> **WRITTEN TASK**
Copy the rows below word for word, starting with the line that contains "Aereo Service (171, 258)" and ending with the line that contains "CONTACT US (57, 253)", both included.

> **ITEMS**
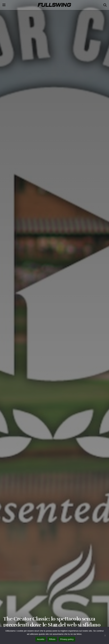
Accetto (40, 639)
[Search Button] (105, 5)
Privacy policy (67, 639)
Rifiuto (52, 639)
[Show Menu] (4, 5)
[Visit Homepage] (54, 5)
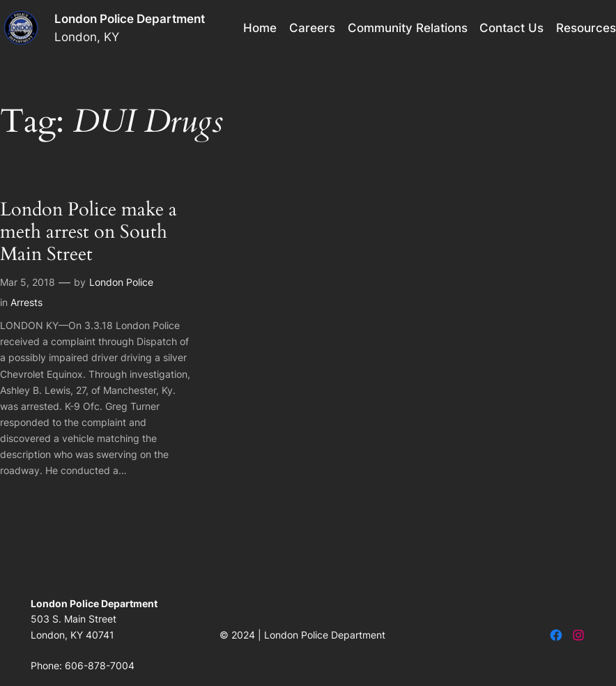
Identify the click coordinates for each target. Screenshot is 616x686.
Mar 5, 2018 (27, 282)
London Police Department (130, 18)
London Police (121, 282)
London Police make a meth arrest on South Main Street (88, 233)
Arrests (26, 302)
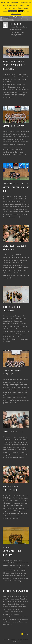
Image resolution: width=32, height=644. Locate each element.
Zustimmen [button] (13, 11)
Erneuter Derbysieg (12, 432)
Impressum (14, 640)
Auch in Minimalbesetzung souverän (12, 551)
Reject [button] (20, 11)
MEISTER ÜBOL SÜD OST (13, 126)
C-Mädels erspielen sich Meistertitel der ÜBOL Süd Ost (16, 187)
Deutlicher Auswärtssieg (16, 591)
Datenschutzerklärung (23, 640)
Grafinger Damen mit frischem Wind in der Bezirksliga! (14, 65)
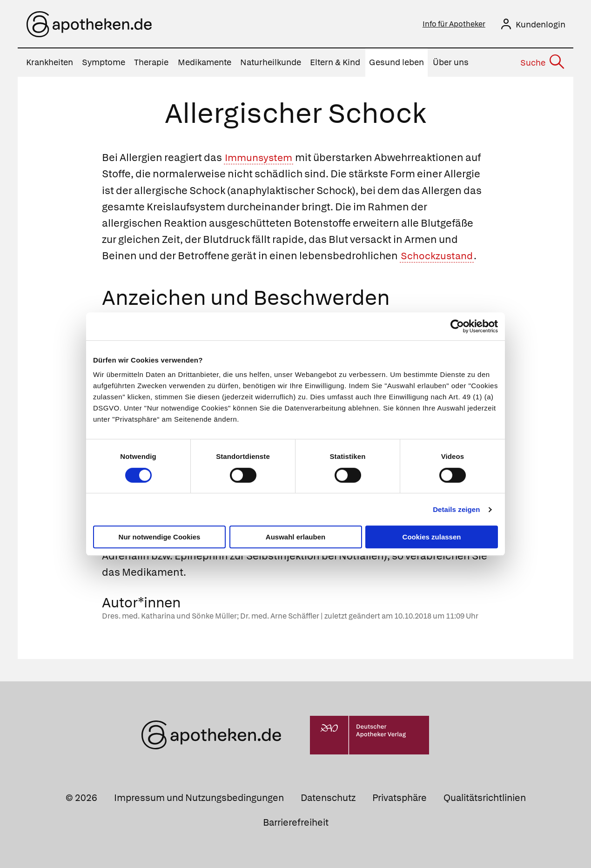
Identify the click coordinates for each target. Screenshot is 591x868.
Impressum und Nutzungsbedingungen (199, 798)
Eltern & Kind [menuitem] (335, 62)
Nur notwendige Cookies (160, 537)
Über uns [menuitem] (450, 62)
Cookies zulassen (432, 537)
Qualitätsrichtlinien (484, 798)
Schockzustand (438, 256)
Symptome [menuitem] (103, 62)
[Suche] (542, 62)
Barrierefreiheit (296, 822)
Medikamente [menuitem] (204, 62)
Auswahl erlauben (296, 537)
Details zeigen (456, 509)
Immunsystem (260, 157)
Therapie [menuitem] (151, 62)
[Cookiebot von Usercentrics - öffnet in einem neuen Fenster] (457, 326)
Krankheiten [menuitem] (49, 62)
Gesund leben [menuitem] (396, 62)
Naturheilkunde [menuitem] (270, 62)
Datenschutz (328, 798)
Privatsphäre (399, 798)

* * *

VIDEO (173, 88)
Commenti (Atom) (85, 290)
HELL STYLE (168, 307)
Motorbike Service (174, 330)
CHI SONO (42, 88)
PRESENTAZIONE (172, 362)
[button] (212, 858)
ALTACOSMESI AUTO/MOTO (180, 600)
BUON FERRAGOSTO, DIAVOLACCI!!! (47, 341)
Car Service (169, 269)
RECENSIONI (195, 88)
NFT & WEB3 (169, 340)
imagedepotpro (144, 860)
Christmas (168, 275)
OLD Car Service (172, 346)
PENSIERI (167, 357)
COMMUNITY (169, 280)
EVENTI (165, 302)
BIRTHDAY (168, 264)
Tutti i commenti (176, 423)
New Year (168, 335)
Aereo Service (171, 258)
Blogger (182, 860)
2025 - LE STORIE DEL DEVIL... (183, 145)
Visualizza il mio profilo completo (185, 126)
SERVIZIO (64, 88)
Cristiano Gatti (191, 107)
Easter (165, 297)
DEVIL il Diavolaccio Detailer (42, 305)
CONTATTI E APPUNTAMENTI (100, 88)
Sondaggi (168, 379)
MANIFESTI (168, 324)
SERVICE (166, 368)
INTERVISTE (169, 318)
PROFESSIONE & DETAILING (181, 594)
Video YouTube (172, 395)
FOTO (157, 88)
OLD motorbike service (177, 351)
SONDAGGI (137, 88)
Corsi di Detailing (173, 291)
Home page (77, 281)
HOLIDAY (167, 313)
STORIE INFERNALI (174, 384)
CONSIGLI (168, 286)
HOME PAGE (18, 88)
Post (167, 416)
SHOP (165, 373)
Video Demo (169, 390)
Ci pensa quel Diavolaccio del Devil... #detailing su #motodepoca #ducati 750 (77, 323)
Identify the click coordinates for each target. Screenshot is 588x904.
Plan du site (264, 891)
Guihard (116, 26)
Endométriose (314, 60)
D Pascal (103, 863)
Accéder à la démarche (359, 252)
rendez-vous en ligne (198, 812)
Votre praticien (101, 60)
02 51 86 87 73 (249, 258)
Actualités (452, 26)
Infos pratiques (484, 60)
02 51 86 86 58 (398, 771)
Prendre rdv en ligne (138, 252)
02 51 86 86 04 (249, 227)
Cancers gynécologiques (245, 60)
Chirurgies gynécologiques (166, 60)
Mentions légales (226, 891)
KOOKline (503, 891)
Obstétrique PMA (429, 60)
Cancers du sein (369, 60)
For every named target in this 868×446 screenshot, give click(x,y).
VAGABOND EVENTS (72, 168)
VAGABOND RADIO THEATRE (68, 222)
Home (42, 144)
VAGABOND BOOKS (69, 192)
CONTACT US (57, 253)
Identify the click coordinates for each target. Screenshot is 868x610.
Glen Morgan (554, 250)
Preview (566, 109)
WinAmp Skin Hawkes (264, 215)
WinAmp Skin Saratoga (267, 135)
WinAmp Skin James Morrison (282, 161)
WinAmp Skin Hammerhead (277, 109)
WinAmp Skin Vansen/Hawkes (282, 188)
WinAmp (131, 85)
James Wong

> **RESPONSE TO THIS EXERCISE**
Aereo Service (171, 258)
Blogger (182, 860)
2025 - LE STORIE DEL DEVIL... (183, 145)
Visualizza il mio profilo completo (185, 126)
SERVIZIO (64, 88)
Cristiano Gatti (191, 107)
Easter (165, 297)
DEVIL il Diavolaccio Detailer (42, 305)
CONTATTI E APPUNTAMENTI (100, 88)
Sondaggi (168, 379)
MANIFESTI (168, 324)
SERVICE (166, 368)
INTERVISTE (169, 318)
PROFESSIONE & DETAILING (181, 594)
Video YouTube (172, 395)
FOTO (157, 88)
OLD motorbike service (177, 351)
SONDAGGI (137, 88)
Corsi di Detailing (173, 291)
Home page (77, 281)
HOLIDAY (167, 313)
STORIE INFERNALI (174, 384)
CONSIGLI (168, 286)
HOME PAGE (18, 88)
Post (167, 416)
SHOP (165, 373)
Video Demo (169, 390)
Ci pensa quel Diavolaccio del Devil... #detailing su #motodepoca #ducati 750 (77, 323)
Identify the click coordinates for each target. Screenshot is 588x904.
Plan du site (264, 891)
Guihard (116, 26)
Endométriose (314, 60)
D Pascal (103, 863)
Accéder à la démarche (359, 252)
rendez-vous en ligne (198, 812)
Votre praticien (101, 60)
02 51 86 87 73 (249, 258)
Actualités (452, 26)
Infos pratiques (484, 60)
02 51 86 86 58 (398, 771)
Prendre rdv en ligne (138, 252)
02 51 86 86 04 (249, 227)
Cancers gynécologiques (245, 60)
Chirurgies gynécologiques (166, 60)
Mentions légales (226, 891)
KOOKline (503, 891)
Obstétrique PMA (429, 60)
Cancers du sein (369, 60)
For every named target in this 868×446 screenshot, give click(x,y).
VAGABOND EVENTS (72, 168)
VAGABOND RADIO THEATRE (68, 222)
Home (42, 144)
VAGABOND BOOKS (69, 192)
CONTACT US (57, 253)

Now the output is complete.